*Text*
The event is staged in a main square in a city around Easter.

On this square a stage is built where celebrities tell the story of Easter, on basis of certain passages around the traditional story of Jesus, interspersed with live performances of actual pop songs.

Meanwhile, a group of people carries a huge cross towards the main stage in the center square.

== The city ==

The host city is selected annually on the basis of various factors.

- The recognition among the population. A local theme that ties in with the story of suffering and resurrection, can help. For example, the 2016 USA edition, staged in New Orleans, was connected with the Hurricane Katrina flooding the city and the subsequent rebuilding, literally rising the city again.
- The presence of a large space that can carry up enough people. In this space the stage is built. Also, an overflow area is required to carry the overflow of people.
- The ability to record the different scenes.
- The willingness of the city to provide both financial and practical contributions.

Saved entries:
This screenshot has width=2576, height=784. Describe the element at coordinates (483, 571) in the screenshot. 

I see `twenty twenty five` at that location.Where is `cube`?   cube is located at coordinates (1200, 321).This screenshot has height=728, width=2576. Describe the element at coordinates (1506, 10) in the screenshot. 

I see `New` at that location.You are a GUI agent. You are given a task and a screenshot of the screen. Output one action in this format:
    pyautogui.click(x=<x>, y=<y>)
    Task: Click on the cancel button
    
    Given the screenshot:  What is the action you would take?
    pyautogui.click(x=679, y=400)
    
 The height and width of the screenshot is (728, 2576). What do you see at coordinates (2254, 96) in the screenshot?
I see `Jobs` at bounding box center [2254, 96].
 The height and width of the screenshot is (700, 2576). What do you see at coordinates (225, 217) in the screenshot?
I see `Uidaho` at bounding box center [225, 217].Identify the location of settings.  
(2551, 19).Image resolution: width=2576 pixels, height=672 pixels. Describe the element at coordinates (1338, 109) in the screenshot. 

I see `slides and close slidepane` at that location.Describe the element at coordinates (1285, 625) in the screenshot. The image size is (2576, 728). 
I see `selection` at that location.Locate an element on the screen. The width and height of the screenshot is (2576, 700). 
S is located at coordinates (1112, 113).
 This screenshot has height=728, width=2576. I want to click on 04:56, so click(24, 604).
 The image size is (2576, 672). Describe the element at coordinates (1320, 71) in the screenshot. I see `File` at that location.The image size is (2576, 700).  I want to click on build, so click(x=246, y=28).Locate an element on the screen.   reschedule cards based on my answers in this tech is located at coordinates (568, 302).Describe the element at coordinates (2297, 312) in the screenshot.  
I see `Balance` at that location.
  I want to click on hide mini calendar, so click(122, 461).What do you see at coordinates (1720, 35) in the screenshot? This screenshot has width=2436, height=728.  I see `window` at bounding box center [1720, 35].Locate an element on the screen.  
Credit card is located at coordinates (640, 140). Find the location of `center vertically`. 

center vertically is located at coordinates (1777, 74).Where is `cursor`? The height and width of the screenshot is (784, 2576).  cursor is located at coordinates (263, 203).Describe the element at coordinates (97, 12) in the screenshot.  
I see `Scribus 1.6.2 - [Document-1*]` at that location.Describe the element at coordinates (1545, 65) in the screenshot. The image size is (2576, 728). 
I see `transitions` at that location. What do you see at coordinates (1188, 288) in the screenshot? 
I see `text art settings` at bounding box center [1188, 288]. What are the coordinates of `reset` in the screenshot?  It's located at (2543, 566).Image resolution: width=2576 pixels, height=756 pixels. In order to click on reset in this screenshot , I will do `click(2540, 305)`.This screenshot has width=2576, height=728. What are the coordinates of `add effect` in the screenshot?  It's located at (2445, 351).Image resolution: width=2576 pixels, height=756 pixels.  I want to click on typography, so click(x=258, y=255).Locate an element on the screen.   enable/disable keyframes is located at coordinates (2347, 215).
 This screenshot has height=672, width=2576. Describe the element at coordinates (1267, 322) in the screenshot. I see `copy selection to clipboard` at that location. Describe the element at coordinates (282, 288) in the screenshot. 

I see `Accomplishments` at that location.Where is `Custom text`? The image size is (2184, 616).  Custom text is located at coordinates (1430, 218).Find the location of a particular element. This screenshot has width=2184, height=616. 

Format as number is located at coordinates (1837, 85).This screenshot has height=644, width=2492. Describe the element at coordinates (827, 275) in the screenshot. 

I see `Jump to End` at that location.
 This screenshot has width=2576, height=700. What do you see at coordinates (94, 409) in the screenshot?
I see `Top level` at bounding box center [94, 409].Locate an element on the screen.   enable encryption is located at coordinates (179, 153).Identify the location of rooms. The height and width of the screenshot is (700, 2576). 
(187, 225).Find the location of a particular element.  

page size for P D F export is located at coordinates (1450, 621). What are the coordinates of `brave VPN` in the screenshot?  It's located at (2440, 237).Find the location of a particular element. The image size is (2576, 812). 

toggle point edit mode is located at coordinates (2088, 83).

*Your task*
Answer the following questions using the text about the Easter event:
(a) What do the celebrities on the stage do?
(b) What does a group of people carry toward the main stage?
(c) Which city staged the 2016 USA edition, and with what local event was it connected?

*Task response*
(a) They tell the story of Easter, based on certain passages around the traditional story of Jesus, interspersed with live performances of actual pop songs.
(b) A huge cross.
(c) New Orleans; it was connected with the Hurricane Katrina flooding of the city and the subsequent rebuilding.